#### Data listing

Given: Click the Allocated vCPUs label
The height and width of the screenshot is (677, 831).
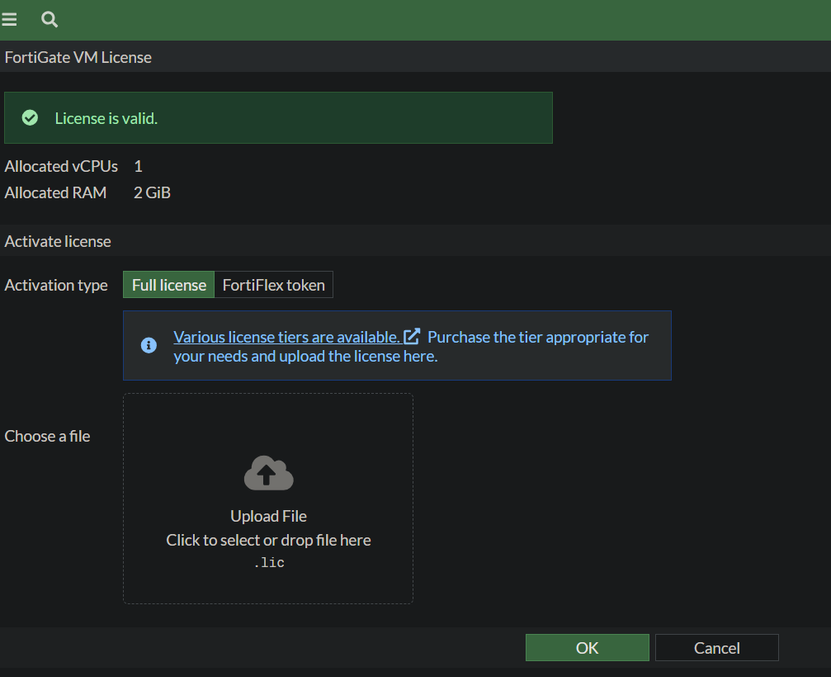Looking at the screenshot, I should pyautogui.click(x=61, y=166).
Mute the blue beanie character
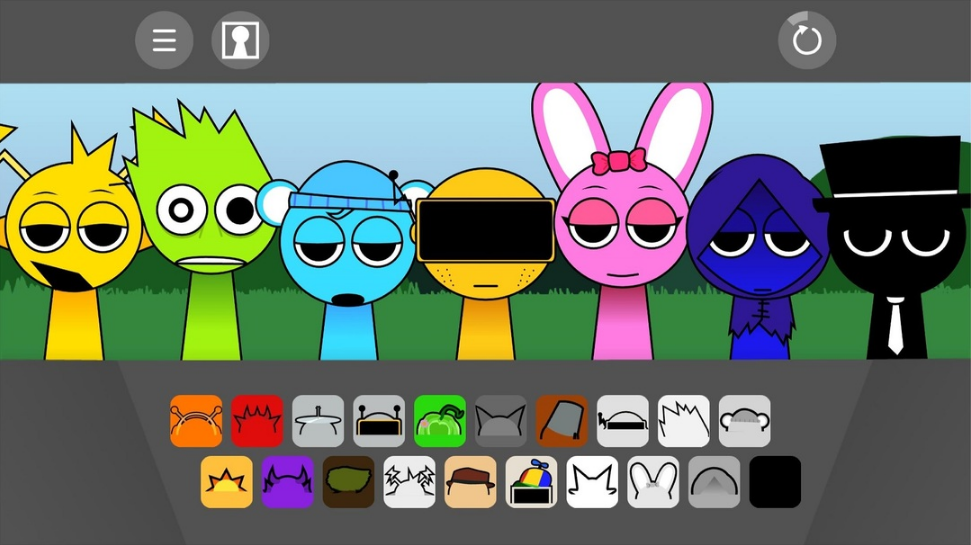The image size is (971, 545). pyautogui.click(x=347, y=260)
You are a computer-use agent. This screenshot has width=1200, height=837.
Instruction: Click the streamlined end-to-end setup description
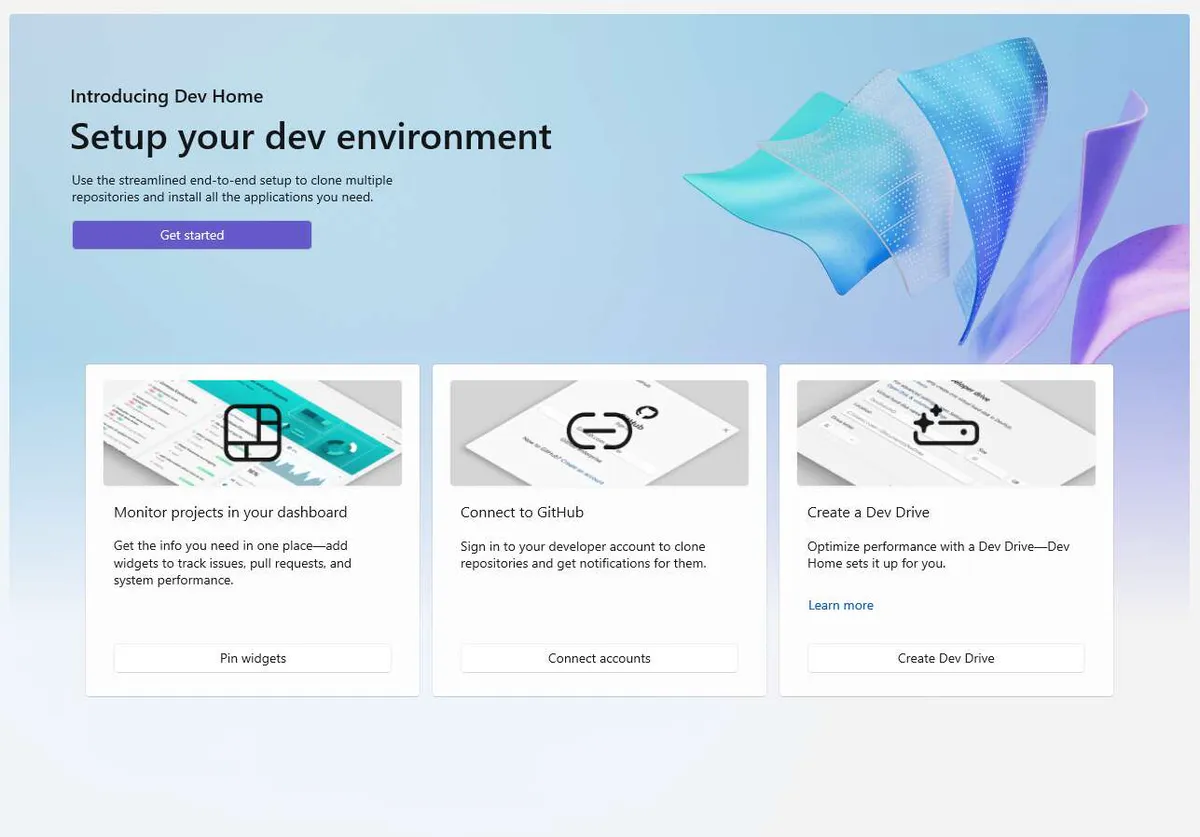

#### EXERCISE GOAL
Revise everything from the line containing "You are a computer-use" down through the end of the entries, replacing "description" with "text" and keeping all else the same. Leave the pictures out of your answer.

#### WRITTEN REPLY
You are a computer-use agent. This screenshot has width=1200, height=837.
Instruction: Click the streamlined end-to-end setup text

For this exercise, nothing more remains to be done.